РАБОЧЕЕ ЗАДАНИЕ: Выпишите дословно все строки списка ниже, не включая в ответ изображения.

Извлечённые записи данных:
==*==
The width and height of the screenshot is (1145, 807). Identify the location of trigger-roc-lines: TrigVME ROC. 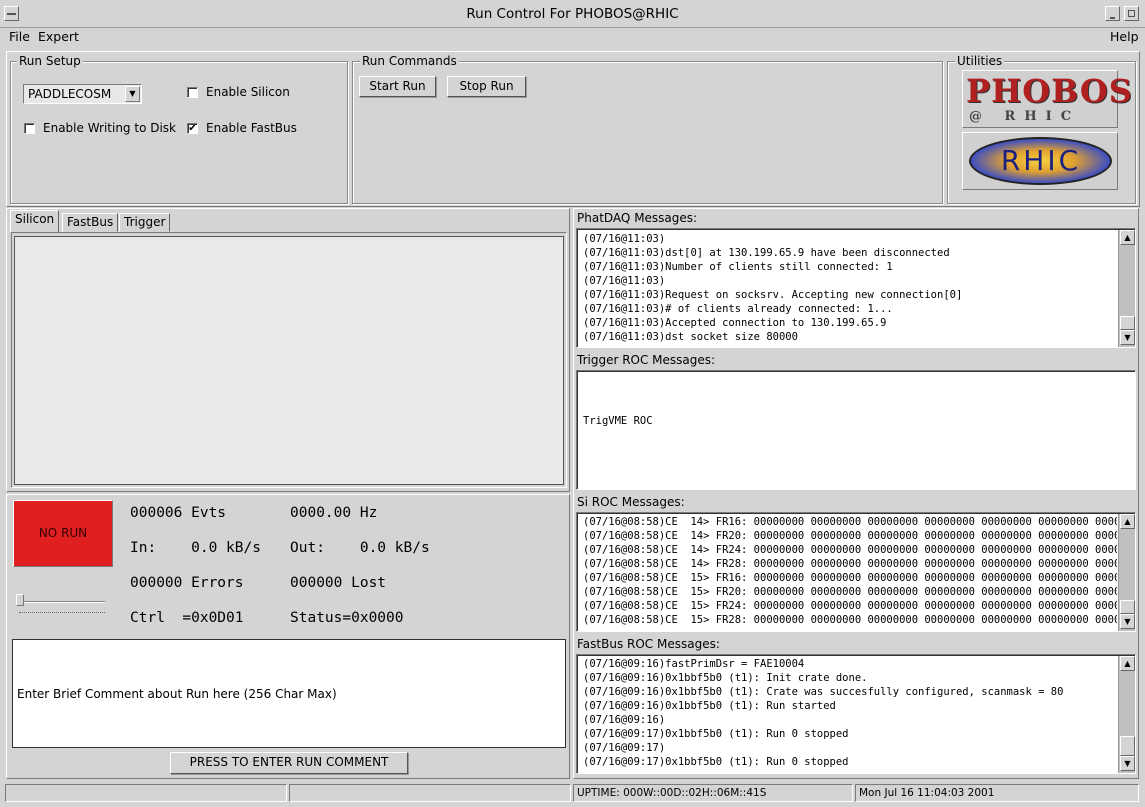
(856, 400).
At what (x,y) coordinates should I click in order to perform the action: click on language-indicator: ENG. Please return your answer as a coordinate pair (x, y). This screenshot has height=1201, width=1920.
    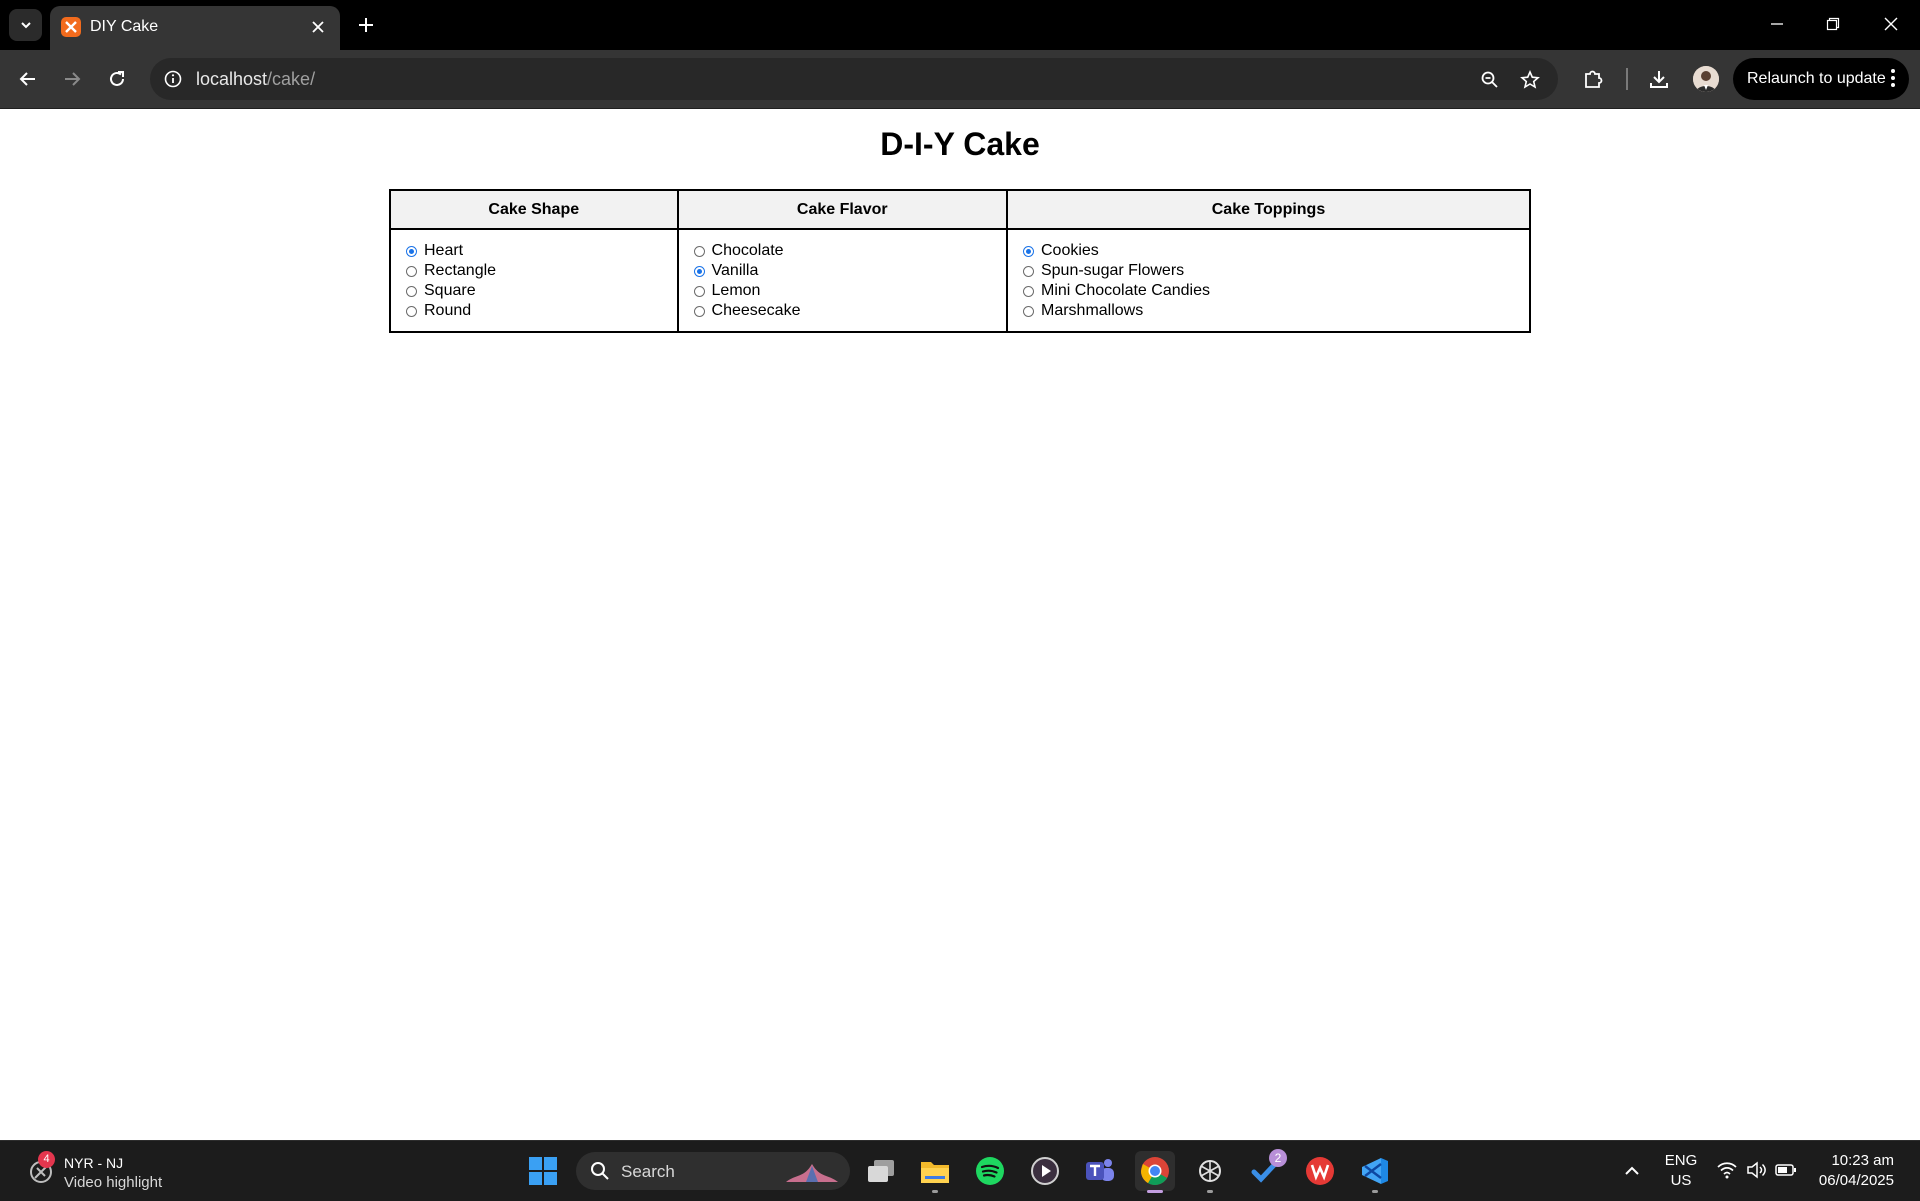
    Looking at the image, I should click on (1681, 1160).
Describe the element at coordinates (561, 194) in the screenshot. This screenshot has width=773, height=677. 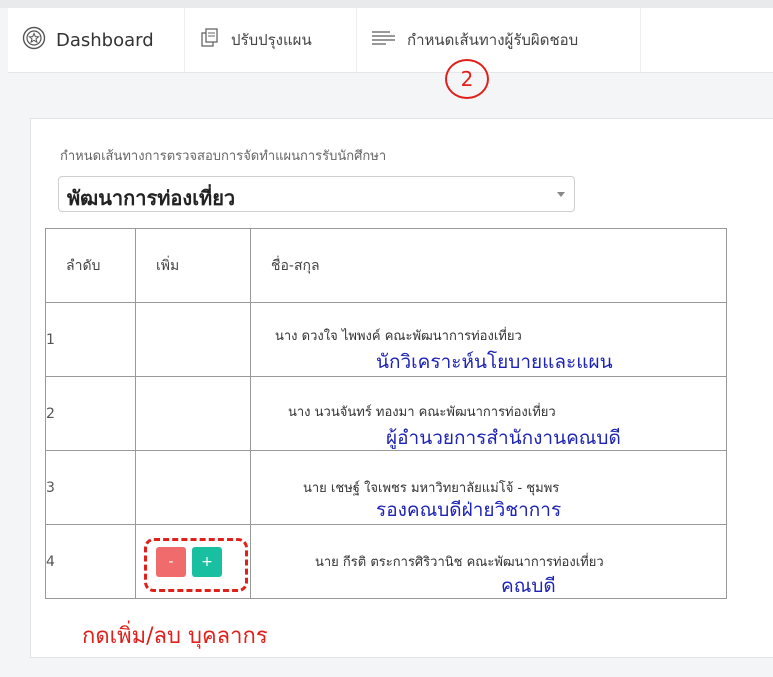
I see `chevron-down-icon` at that location.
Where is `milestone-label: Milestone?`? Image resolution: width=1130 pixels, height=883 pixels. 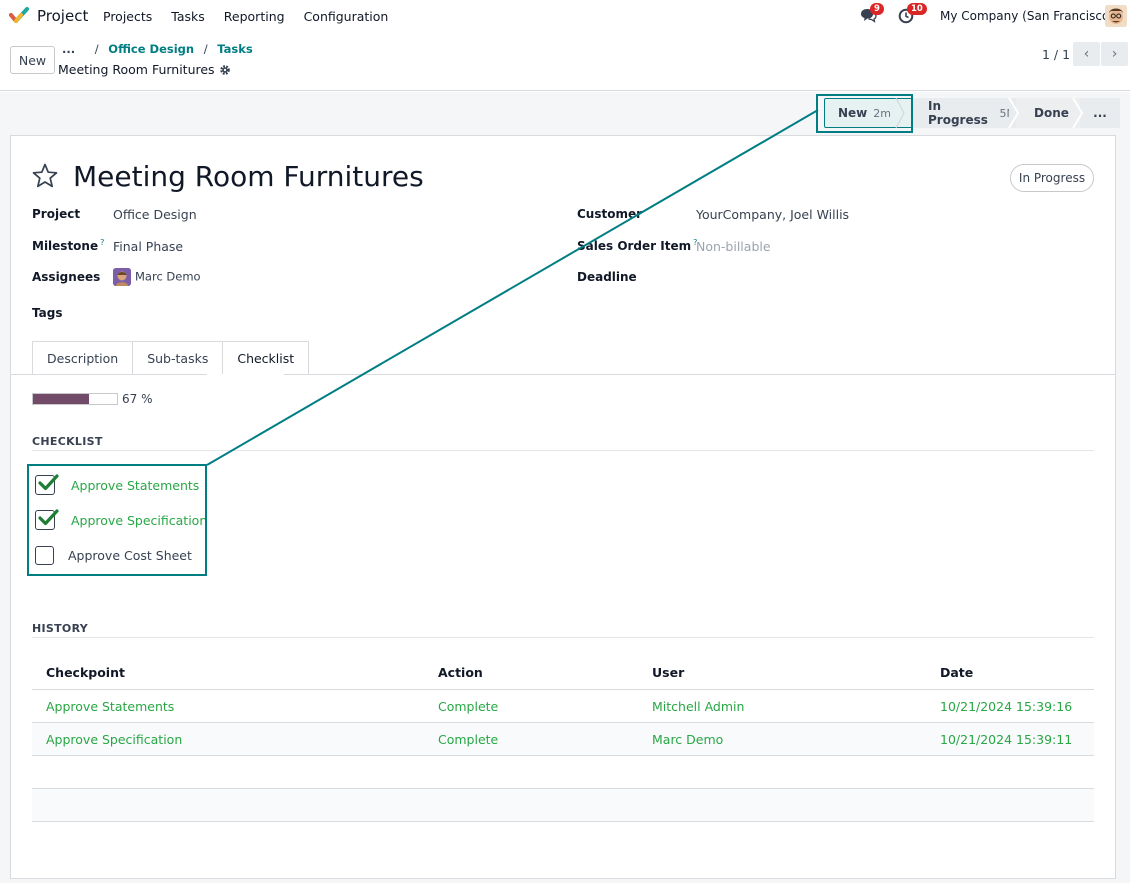
milestone-label: Milestone? is located at coordinates (68, 246).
==*==
ПИСЬМЕННОЕ РЕШЕНИЕ:
The width and height of the screenshot is (1145, 807). Identify the location of trigger-roc-lines: TrigVME ROC. 
(856, 400).
At what (x,y) coordinates should I click in order to perform the action: click on language-indicator: ENG. Please return your answer as a coordinate pair (x, y). This screenshot has height=1201, width=1920.
    Looking at the image, I should click on (1681, 1160).
Describe the element at coordinates (561, 194) in the screenshot. This screenshot has width=773, height=677. 
I see `chevron-down-icon` at that location.
Where is `milestone-label: Milestone?`? Image resolution: width=1130 pixels, height=883 pixels. 
milestone-label: Milestone? is located at coordinates (68, 246).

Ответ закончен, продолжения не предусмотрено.